The honest framing: most teams are L0 or L1 today. Per JetBrains' AI Pulse coverage (April 2026), 78.2% of survey respondents don't use AI in CI/CD workflows at all — a useful proxy for the broader DevOps stack. Investigation lags even further because it requires giving an agent infrastructure permissions, which makes security review harder than for build-time AI.

Traditional AIOps vs agentic investigation

Both are useful; they cover non-overlapping work.

Capability	Traditional AIOps (L1)	Agentic investigation (L4)
Input	Event stream, telemetry already ingested	Same, plus live tool calls
Output	Ranked suspects, correlated incidents	RCA narrative, evidence chain, suggested fix
New evidence	No — operates on what's already in the system	Yes — agent issues new commands
Reasoning	ML clustering / topology distance scoring	LLM step-by-step (ReAct or similar)
Why it can be wrong	Missing event, weak topology graph	Hallucination, tool misuse, prompt drift
Cost model	Per-event or per-host	Per LLM token + tool runtime
Failure mode	Quiet — wrong cluster, you don't know	Loud — agent's trace is human-readable

Most production deployments will run both.

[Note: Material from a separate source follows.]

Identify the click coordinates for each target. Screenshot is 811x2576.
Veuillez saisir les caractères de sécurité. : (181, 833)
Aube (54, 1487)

AIOps reduces the alert volume the agent has to investigate; the agent does the deep work AIOps cannot. Vendor-neutral evidence of this stacking pattern is showing up in 2025–2026 product announcements: PagerDuty's SRE Agent layers an agentic loop on top of its existing AIOps; Splunk's ITSI Episode Summarization (announced at .CONF25, September 2025) layers an LLM summary on top of its KPI engine.

The agentic peer set in 2026

This is the actual decision the buyer faces. Apache-2.0 open source vs commercial, single cloud vs multi-cloud, in-cluster vs cross-system, with or without RAG.

Product	License	Scope	Notes
Aurora	Apache 2.0	AWS, Azure, GCP, OVH, Scaleway, Kubernetes + 30+ integrations	LangGraph-orchestrated ReAct agent. Memgraph-backed dependency graph used by the alert correlator; Weaviate hybrid (BM25 + vector) RAG over runbooks and past postmortems. Self-hosted via Docker Compose or Helm.
HolmesGPT	Apache 2.0	Cloud-native, Kubernetes-first; AWS, GCP, Oracle Cloud, OpenShift toolsets	Co-maintained by Robusta and Microsoft. CNCF Sandbox since October 2025. Read-only, RBAC-respecting; posts findings back to Slack / PagerDuty / Jira.
K8sGPT	Apache 2.0	Kubernetes resource diagnostics	CNCF Sandbox since December 19, 2023. Analyzer-based — closer to L3 than L4 in our ladder.
Cleric.ai	Closed source	Slack-first AI SRE	Gartner Cool Vendor 2025. Integrates Datadog and Grafana.
Resolve.ai	Closed source	Multi-cloud AI SRE	$125M Series A at $1B valuation in February 2026. Founded by Spiros Xanthos and Mayank Agarwal, ex-Splunk.
Traversal	Closed source	"Causal search engine" for production systems	$48M Sequoia/Kleiner round (June 2025). Reports 32% MTTR reduction and 82% RCA accuracy in production at American Express.
Neubird Hawkeye	Closed source	Llama 3.2 70B fine-tuned + ChromaDB RAG	SaaS or VPC, SOC-2. Integrates Datadog, Splunk, CloudWatch, PagerDuty, ServiceNow.
Causely	Closed source	Causal-graph reasoner for Kubernetes	Gartner Cool Vendor 2025. MCP server. Gemini-powered.
Ciroos.AI	Closed source	"SRE Teammate" multi-agent	MCP and A2A architecture.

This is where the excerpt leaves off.